It is no secret that alongside long-standing anti-black racism, European societies have shown increasingly clear Islamophobic tendencies over the last twenty years. Although 9/11 was not the first case of international Islamic terrorism, it galvanised world sentiment in a way that previous incidents had not.
Al-Qaeda’s attacks on the United States led to an increase in hostility to Muslims and the growing perception of any recognisably Muslim person (or non-Muslim assumed to be Muslim, as in attacks on Sikhs) as a potential terrorist. Whether on the streets or at airports, turbans and hijabs now guaranteed extensive and often intrusive security checks.
Although hate crime did not spike to the same extent in Germany, and the relative lack of firearms made the threat less lethal, the unexpectedly high influx of refugees in 2015 brought the simmering Islamophobia to the boil.

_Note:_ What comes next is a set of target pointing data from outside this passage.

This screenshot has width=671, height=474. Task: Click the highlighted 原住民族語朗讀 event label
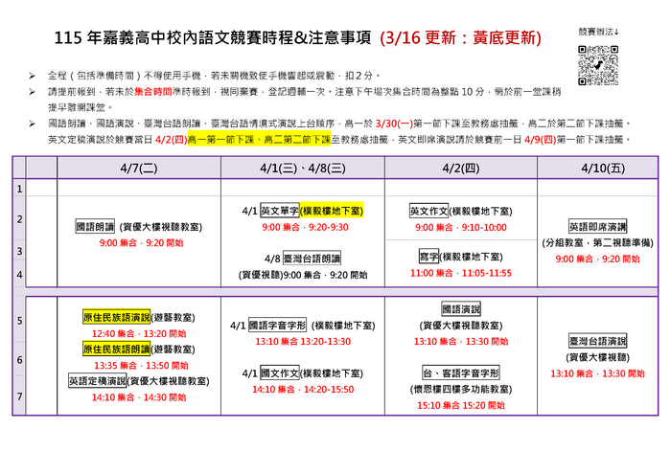(x=117, y=350)
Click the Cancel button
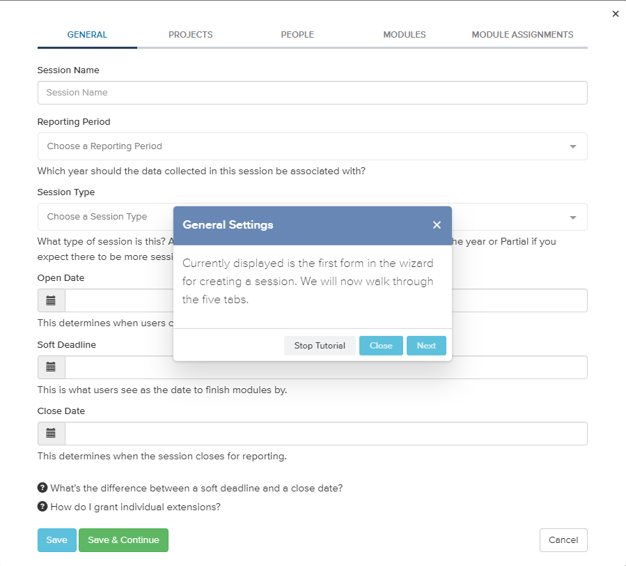626x566 pixels. (563, 540)
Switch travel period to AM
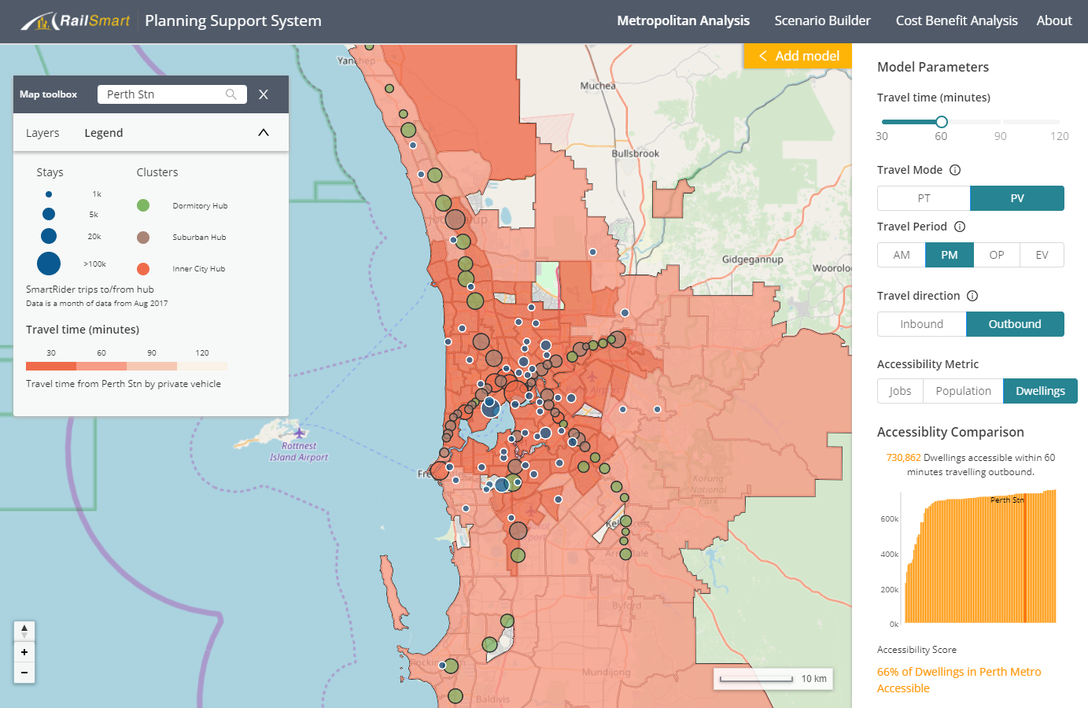 click(902, 255)
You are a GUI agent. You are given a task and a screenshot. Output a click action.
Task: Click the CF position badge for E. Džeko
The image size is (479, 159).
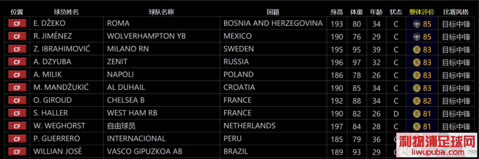pyautogui.click(x=17, y=24)
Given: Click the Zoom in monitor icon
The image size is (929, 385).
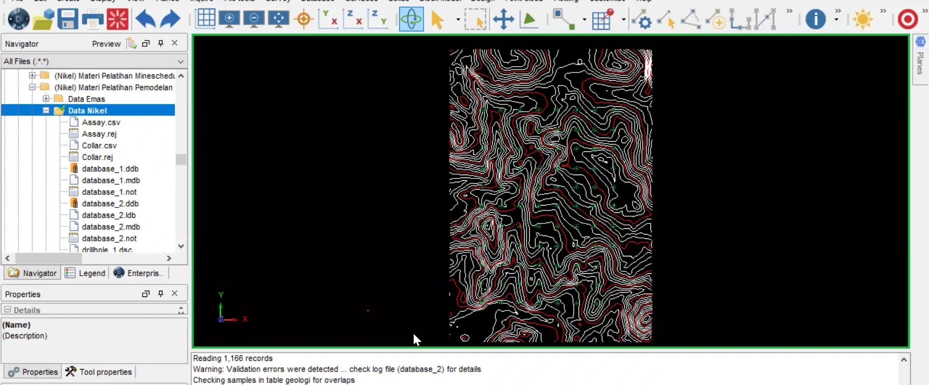Looking at the screenshot, I should [229, 19].
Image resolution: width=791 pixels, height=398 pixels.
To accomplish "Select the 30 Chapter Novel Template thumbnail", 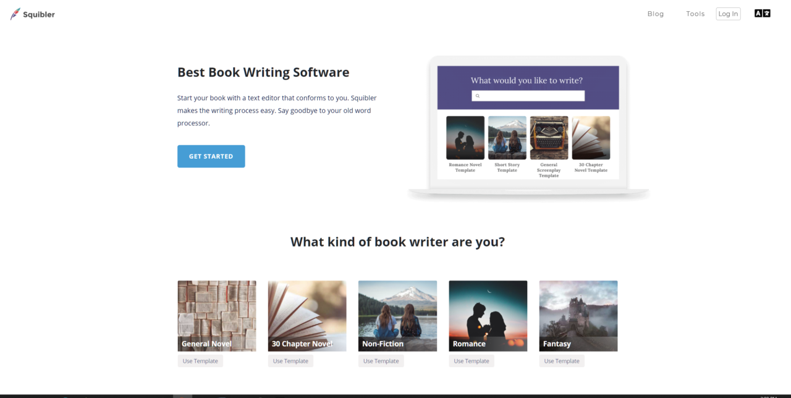I will (591, 137).

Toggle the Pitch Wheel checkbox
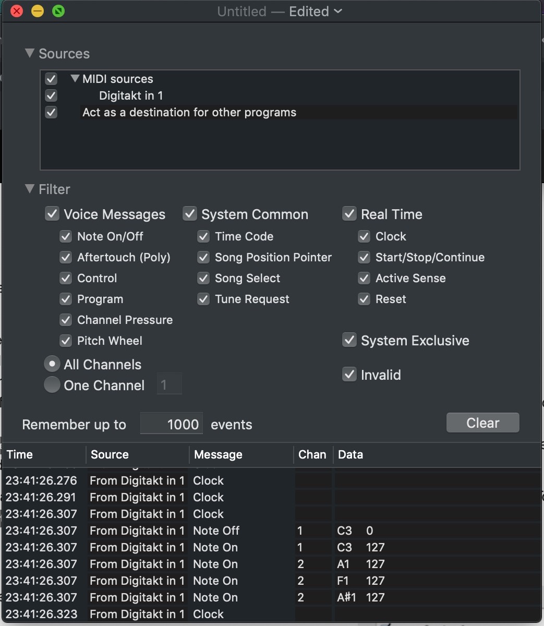click(66, 341)
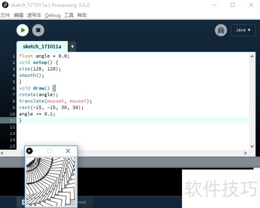Expand the tab options arrow
This screenshot has width=260, height=208.
click(x=72, y=46)
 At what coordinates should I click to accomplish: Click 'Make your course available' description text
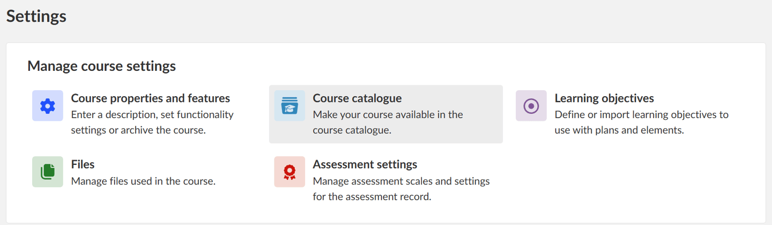click(388, 114)
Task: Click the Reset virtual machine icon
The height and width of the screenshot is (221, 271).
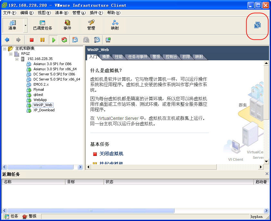Action: [x=64, y=40]
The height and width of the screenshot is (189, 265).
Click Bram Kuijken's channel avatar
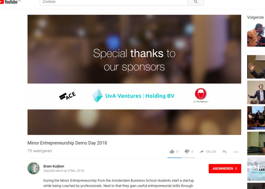(33, 168)
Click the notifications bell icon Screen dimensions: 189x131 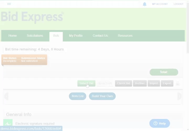point(145,4)

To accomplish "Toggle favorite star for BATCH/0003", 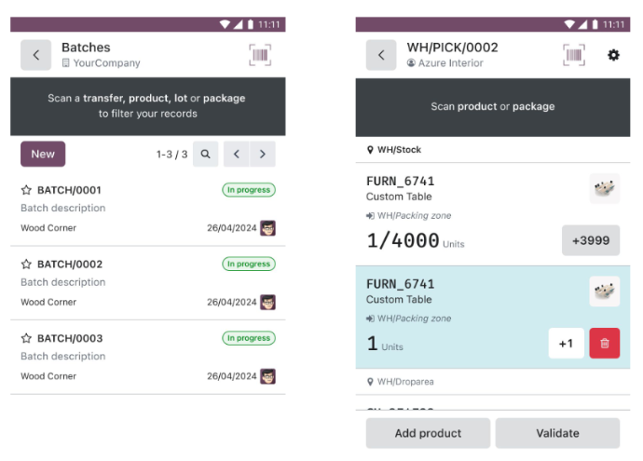I will click(26, 338).
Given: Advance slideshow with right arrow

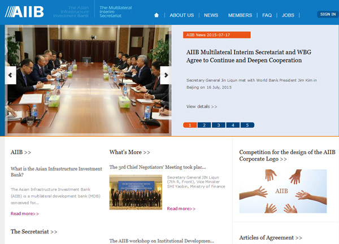Looking at the screenshot, I should coord(166,75).
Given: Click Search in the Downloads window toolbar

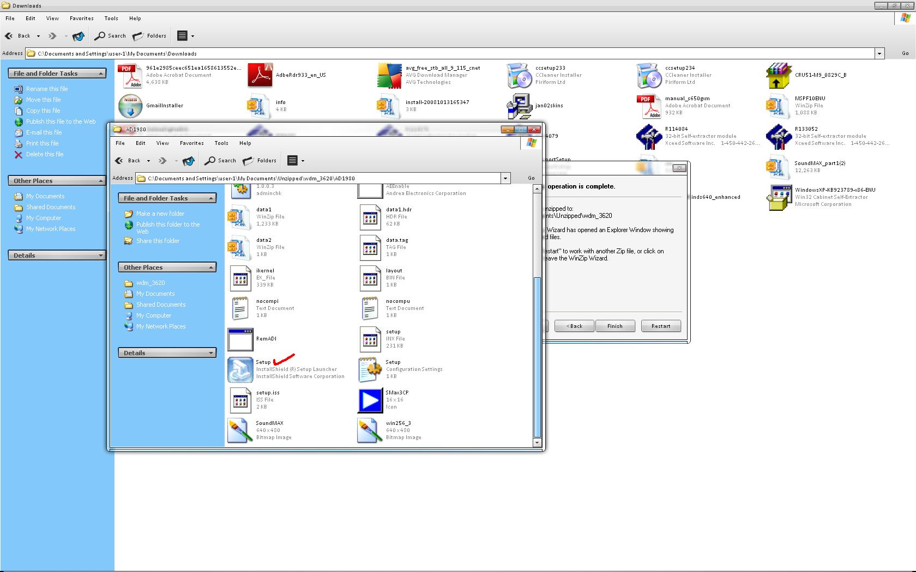Looking at the screenshot, I should [x=110, y=36].
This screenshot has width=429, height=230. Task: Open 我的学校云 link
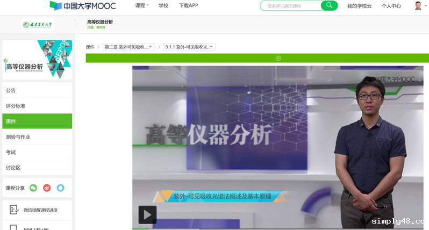pos(359,6)
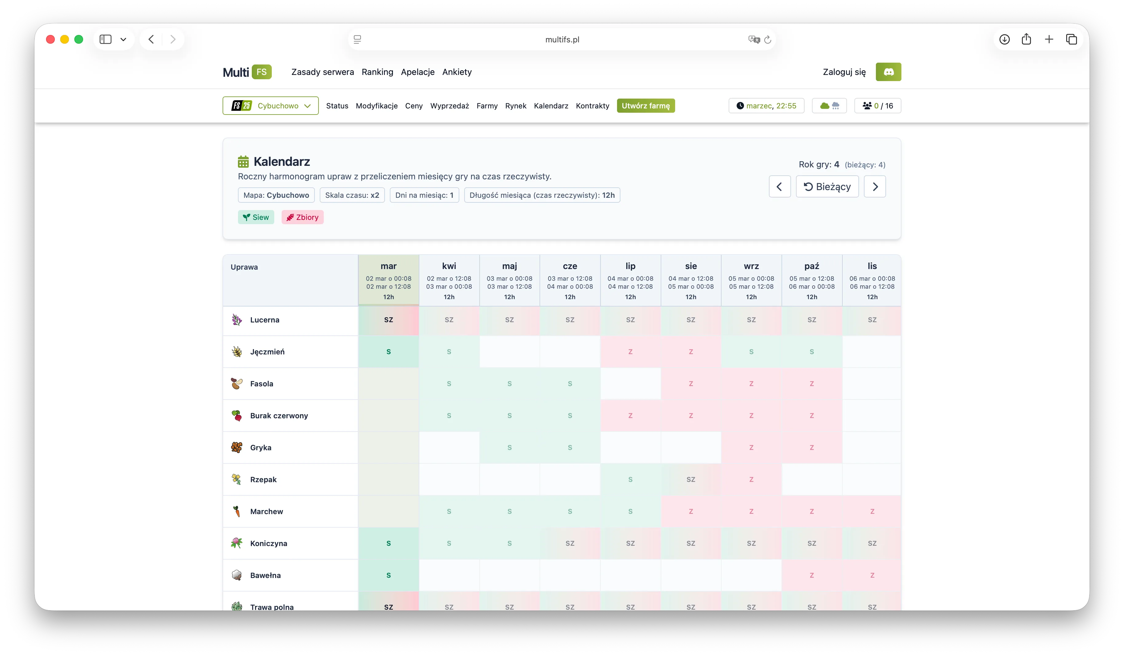
Task: Open the Cybuchowo server dropdown
Action: pyautogui.click(x=270, y=106)
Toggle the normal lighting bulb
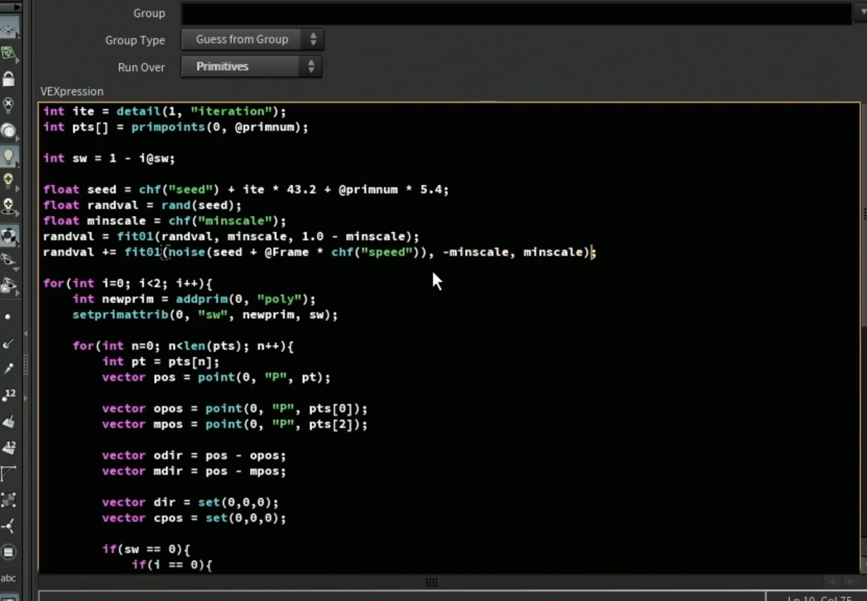The image size is (867, 601). click(x=9, y=156)
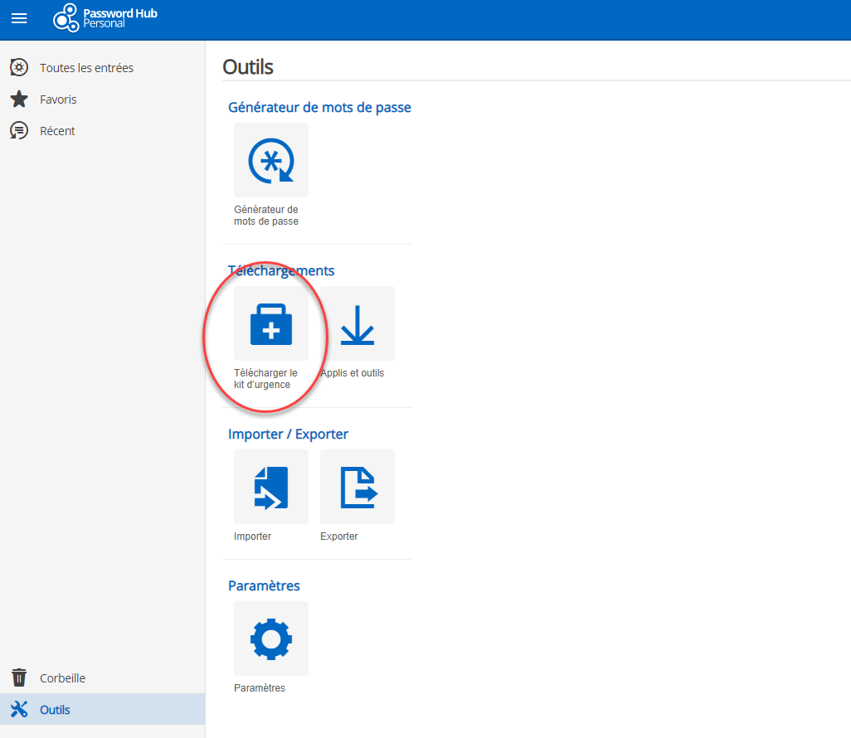This screenshot has height=738, width=851.
Task: Open the Importer tile icon
Action: click(271, 487)
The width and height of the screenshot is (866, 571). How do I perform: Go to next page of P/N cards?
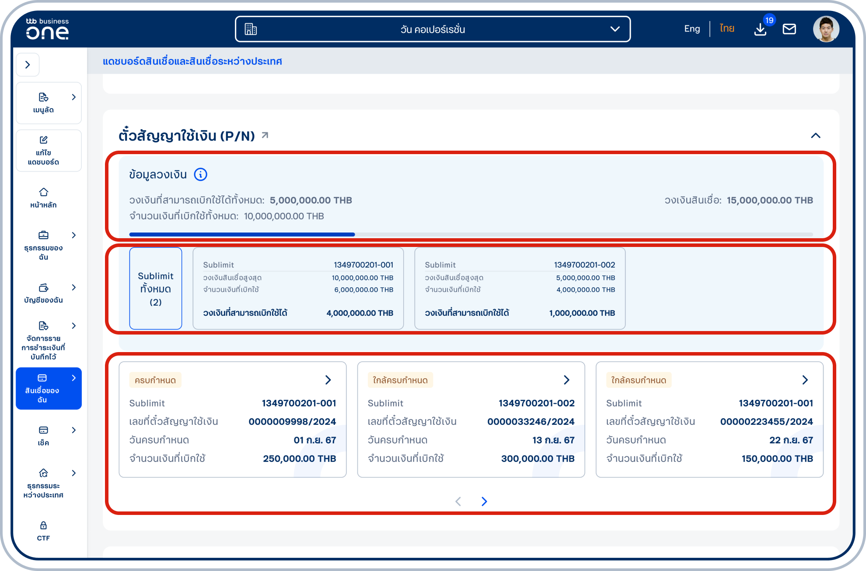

The far-right party Alternative für Deutschland (AfD), originally founded with a narrow Eurosceptic and neoliberal agenda, but increasingly taken over by neo-Nazis, gained unprecedented popularity.
In the 2017 general election, the AfD became the largest opposition party in parliament, when their campaign had revolved around the spectre of a threat to Western civilisation represented by migrants from the Middle East and North Africa.
The massive increase in refugees coming primarily from Syria, Iraq and Afghanistan raised fears of both Islamic terrorism and sexual predation, and any instances of either behaviour were a gift to the xenophobes.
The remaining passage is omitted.